> _Problem to work on_
Pick out each line in the items below that contains the word "This" and copy those lines.

> _Extracted data_
## start

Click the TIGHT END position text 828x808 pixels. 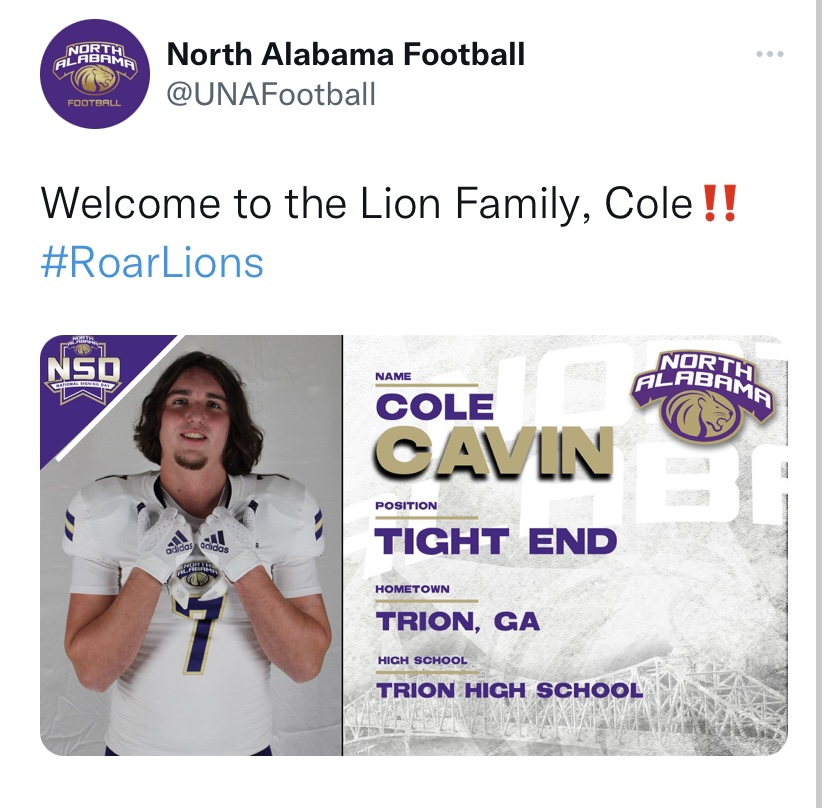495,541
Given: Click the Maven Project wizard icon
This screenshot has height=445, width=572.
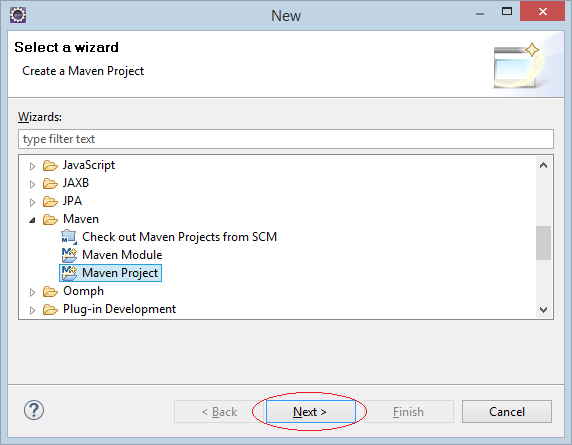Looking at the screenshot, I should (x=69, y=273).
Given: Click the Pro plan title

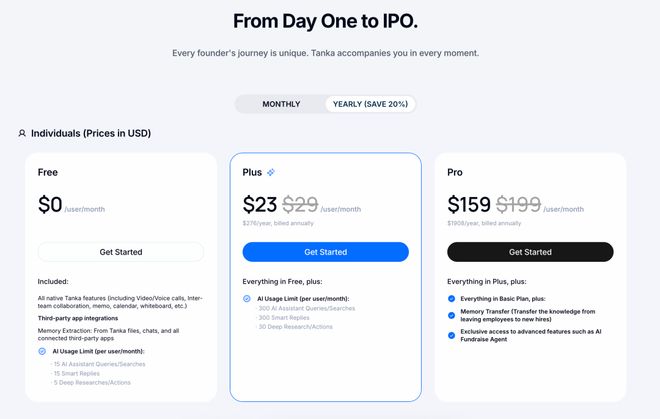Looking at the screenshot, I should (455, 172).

## end
## start

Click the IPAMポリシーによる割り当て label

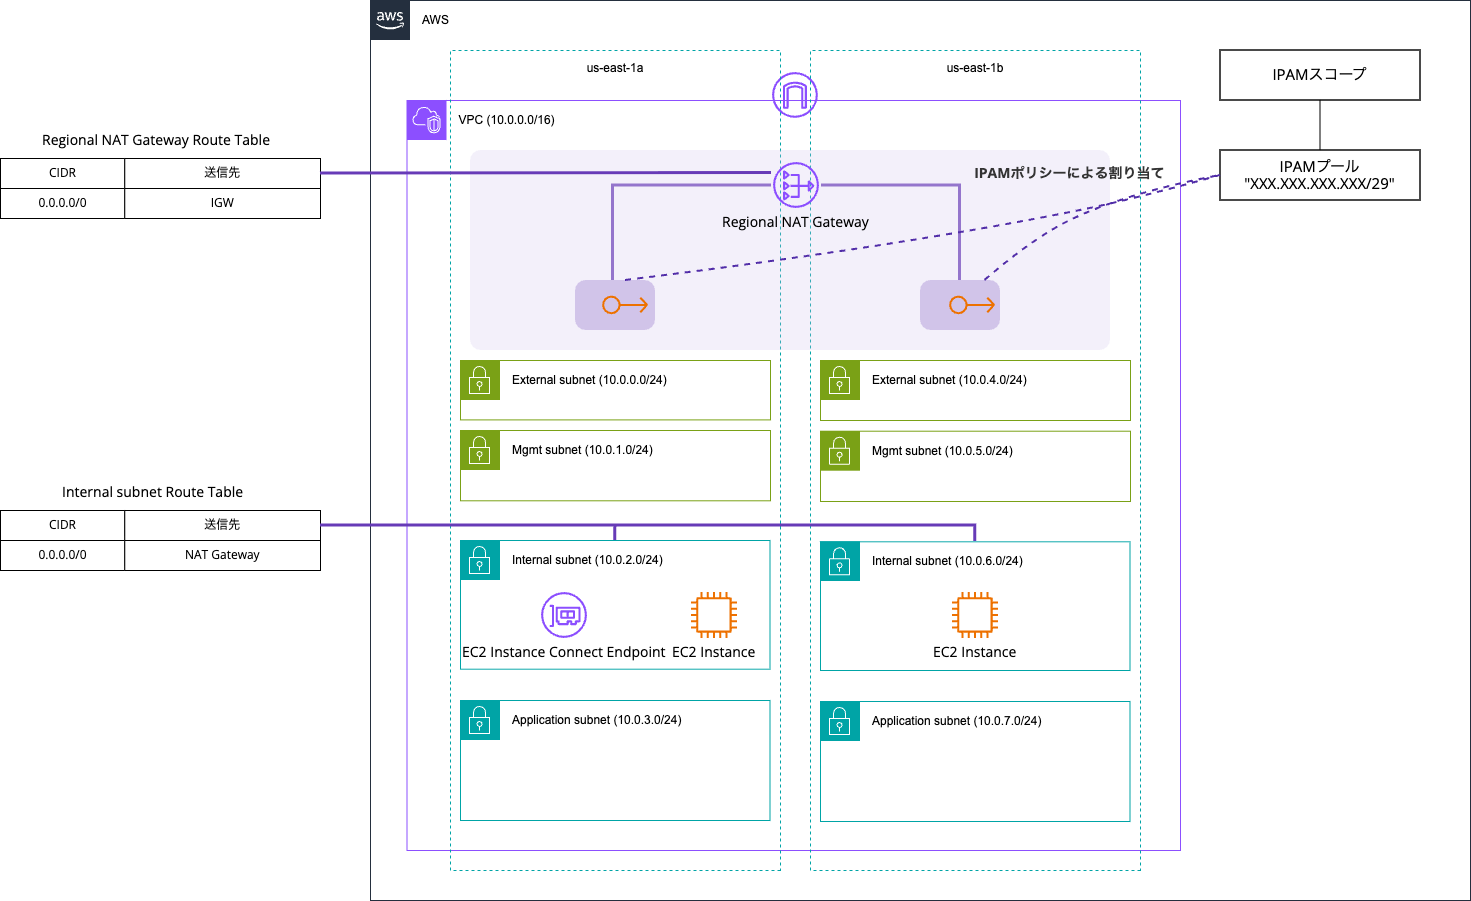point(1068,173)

## end
## start

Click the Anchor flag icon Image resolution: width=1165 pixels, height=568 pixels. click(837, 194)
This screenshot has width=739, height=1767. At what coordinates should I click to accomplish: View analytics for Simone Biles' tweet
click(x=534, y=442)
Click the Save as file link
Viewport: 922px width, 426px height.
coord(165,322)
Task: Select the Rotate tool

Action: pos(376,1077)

## end

> _The output_
This screenshot has height=445, width=572.
This screenshot has width=739, height=1767. At what coordinates should I click to accomplish: View analytics for Simone Biles' tweet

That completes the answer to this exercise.